Definitivamente me cansei do asfalto! Em toda a minha vida afirmei que a cidade era a melhor escolha para mim, pois dentro dela eu tenho tudo que eu necessito. Porém, estou presenciado um desenvolvimento totalmente contra a natureza. No meu bairro, por exemplo, quase toda semana eu vejo os funcionários da CEMIG cortando árvores para melhorar a transmissão de energia, ou o prédio ao lado que cortou cerca de 4 árvores para transformar em bancos e isso também inclui o meu prédio que cortou 3 palmeiras de quase 30 anos por que as folhas eram pesadas e poderiam machucar alguém. Esses exemplos são os "menos" degradantes, pois não citei ainda as obras do Mineirão que derrubou quase por completo todas as árvores do estacionamento e também o viaduto que vai ligar a Antônio Carlos ao Mineirão e derrubou boa parte da mata da UFMG em troca de estacionamento para a universidade.
Diante dessa situação, percebo que eu não quero mais essa urbanização destruidora. Cansei de ver árvores sendo destruídas para maior conforto de nós urbanos. Não quero mais compactuar com essas destruições de causas banais. Se pararmos para pensar e analisarmos que as árvores tem um poder essencial para a manutenção da biodiversidade, tenho certeza que não derrubaríamos tanto para aumentarmos a urbanização. As árvores abrigam diversas especies de formigas, fungos, bactérias, pássaros, mamíferos, oferece sombra, equilibra de certa forma a temperatura de uma micro-região, libera oxigênio e ainda tem o poder de armazenar carbono. A partir disso, qual o sentido de acabar com as árvores? Se continuarmos assim, vamos diminuir toda essa biodiversidade e consequentemente piorar nossa qualidade de vida.

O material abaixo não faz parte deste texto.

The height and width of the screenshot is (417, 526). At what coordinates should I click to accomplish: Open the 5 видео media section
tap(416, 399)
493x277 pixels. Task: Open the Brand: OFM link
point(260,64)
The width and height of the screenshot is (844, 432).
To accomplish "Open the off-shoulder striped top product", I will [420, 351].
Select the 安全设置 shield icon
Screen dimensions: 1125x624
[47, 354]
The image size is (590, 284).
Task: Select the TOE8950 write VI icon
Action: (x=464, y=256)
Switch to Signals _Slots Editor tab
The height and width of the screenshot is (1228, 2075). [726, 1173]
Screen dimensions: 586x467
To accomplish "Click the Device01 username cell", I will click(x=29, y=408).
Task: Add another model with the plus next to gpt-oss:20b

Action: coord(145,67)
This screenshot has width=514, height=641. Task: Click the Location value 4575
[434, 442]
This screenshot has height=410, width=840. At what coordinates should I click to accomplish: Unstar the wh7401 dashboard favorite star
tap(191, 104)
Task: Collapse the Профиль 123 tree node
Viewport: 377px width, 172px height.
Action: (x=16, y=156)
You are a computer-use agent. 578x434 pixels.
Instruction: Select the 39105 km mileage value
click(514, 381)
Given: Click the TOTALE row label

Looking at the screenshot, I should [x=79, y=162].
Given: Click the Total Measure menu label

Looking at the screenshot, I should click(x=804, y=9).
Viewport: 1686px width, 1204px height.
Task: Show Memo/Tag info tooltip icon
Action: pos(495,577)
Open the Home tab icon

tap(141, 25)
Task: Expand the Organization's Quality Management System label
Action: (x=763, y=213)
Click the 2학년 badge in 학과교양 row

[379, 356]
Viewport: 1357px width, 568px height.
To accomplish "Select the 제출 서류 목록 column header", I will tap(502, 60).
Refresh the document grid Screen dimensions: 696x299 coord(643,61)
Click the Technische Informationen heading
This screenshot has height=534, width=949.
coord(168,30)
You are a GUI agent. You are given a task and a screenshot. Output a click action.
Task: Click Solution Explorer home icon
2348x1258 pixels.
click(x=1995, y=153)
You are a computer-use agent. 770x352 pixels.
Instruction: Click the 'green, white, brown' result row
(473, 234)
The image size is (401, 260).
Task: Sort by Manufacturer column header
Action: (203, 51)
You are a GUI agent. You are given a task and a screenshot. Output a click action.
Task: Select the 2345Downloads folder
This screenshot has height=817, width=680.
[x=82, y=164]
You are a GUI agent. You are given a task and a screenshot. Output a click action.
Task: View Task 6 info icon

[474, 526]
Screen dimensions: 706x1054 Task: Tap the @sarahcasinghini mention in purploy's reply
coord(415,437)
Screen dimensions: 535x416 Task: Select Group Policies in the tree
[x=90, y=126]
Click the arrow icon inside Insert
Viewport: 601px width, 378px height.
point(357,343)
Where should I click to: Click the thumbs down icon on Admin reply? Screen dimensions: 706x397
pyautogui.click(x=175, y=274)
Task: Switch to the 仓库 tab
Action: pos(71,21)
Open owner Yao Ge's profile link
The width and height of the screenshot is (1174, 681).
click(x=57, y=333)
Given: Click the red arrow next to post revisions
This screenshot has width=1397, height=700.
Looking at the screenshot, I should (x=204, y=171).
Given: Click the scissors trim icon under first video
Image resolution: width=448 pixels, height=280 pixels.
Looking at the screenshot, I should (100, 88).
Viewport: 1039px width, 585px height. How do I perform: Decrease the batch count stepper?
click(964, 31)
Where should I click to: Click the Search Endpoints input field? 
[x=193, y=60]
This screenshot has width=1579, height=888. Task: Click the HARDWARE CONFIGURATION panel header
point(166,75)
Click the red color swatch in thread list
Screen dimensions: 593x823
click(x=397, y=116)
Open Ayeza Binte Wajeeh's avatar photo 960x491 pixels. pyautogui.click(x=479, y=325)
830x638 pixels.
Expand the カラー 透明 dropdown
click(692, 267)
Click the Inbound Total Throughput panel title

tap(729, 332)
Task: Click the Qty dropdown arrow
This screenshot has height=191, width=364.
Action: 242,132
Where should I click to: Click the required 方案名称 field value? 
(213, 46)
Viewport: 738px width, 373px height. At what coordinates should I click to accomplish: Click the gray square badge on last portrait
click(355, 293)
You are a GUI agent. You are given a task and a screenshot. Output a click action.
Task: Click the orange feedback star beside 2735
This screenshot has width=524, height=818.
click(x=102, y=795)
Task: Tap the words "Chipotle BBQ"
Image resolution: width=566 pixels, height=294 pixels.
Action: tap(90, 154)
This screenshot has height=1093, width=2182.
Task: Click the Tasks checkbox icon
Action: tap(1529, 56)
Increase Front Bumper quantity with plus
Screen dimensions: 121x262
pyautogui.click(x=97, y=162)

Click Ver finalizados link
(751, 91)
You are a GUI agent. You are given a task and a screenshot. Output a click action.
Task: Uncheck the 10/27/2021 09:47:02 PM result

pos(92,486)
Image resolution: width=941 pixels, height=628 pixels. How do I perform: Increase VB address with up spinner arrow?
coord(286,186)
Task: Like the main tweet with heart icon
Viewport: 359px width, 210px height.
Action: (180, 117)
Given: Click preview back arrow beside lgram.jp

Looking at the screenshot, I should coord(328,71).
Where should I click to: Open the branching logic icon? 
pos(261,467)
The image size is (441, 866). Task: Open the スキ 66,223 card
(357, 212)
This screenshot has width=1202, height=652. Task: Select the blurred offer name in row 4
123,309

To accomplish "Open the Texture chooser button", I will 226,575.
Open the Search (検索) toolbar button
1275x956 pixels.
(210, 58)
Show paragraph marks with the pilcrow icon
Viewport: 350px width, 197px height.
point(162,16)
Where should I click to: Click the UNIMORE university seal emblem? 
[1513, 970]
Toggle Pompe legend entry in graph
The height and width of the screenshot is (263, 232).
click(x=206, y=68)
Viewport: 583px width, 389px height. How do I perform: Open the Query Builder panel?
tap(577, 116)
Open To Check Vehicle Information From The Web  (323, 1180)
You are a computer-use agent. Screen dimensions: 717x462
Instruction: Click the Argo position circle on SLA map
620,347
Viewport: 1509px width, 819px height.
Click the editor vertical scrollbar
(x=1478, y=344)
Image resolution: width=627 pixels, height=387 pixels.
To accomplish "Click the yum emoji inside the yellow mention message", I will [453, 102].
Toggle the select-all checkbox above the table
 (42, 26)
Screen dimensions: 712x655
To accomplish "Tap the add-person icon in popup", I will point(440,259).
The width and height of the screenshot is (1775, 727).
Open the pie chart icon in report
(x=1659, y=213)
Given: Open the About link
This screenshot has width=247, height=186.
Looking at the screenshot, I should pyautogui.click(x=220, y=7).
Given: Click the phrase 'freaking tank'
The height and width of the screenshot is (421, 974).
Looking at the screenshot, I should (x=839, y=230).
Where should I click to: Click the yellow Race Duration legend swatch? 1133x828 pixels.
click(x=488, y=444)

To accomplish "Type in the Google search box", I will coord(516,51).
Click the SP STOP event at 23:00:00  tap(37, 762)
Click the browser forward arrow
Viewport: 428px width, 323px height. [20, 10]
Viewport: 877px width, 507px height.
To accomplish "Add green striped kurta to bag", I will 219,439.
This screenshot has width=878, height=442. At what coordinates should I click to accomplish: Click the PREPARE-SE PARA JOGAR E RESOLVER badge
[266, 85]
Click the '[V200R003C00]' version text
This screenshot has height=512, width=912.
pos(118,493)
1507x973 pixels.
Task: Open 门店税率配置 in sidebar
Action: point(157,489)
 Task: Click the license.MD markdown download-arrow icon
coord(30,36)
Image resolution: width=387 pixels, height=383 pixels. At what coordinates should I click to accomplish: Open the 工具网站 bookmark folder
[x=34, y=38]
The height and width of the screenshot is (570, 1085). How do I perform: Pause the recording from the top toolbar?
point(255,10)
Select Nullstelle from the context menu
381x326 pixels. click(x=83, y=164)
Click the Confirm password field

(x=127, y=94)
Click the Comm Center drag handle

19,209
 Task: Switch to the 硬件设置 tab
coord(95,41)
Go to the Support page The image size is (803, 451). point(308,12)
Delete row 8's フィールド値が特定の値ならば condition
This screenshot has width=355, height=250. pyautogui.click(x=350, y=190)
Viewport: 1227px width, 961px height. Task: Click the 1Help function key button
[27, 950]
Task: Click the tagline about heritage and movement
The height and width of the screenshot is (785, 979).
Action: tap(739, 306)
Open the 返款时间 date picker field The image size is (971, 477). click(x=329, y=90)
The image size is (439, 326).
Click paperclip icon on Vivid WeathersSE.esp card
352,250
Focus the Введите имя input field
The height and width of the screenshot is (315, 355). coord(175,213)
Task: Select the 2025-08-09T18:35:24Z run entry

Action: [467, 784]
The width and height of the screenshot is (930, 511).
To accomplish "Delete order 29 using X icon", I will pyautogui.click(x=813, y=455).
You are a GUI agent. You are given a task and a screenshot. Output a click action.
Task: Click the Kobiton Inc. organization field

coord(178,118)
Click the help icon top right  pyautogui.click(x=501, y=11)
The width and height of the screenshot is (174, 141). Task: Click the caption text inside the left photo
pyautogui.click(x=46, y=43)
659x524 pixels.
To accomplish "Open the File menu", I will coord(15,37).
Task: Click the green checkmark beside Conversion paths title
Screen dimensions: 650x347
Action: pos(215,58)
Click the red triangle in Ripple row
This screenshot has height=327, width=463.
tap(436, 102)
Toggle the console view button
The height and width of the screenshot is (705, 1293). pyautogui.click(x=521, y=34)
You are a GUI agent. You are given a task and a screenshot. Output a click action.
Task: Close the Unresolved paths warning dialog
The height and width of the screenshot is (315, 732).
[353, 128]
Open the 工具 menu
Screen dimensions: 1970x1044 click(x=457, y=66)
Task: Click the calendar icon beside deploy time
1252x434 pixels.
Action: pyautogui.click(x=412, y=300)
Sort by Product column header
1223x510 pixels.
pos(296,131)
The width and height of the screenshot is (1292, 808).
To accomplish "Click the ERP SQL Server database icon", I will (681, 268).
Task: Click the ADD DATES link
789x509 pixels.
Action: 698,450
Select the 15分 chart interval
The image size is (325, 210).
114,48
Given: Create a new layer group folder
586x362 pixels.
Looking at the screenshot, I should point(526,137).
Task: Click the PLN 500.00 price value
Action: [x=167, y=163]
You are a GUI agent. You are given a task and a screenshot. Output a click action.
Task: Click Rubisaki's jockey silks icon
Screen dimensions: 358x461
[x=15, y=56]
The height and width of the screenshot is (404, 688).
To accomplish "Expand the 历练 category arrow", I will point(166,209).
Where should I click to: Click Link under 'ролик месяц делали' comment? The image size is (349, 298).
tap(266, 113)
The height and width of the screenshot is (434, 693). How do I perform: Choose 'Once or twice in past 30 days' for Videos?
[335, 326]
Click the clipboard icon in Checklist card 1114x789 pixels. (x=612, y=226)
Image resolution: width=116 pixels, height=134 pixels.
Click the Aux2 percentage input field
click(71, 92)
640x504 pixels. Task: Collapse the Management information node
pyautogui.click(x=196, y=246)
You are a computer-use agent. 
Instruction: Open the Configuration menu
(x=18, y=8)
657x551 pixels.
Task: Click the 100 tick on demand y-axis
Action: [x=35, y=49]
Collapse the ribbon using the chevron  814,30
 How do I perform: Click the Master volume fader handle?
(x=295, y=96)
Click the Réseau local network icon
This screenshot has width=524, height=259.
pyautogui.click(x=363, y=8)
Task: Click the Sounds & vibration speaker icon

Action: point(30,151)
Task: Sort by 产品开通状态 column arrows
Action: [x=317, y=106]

Portanto, quero fugir desse marasmo e ir para um lugar onde tenha tranquilidade, horta, cachorro, plantas, ar puro e principalmente árvores. Cansei dessa urbanização, cansei do estresse da cidade grande, cansei desse ar poluído, cansei desse apartamento, cansei do asfalto, cansei do concreto... Cansei daqui! Como diz Elis Regina: "Eu quero uma casa no campo, Onde eu possa ficar no tamanho da paz. [...] Eu quero o silêncio das línguas cansadas. [...] Eu quero plantar e colher com a mão, a pimenta e o sal [...] Onde eu possa plantar meus amigos, meus discos e livros, E nada mais.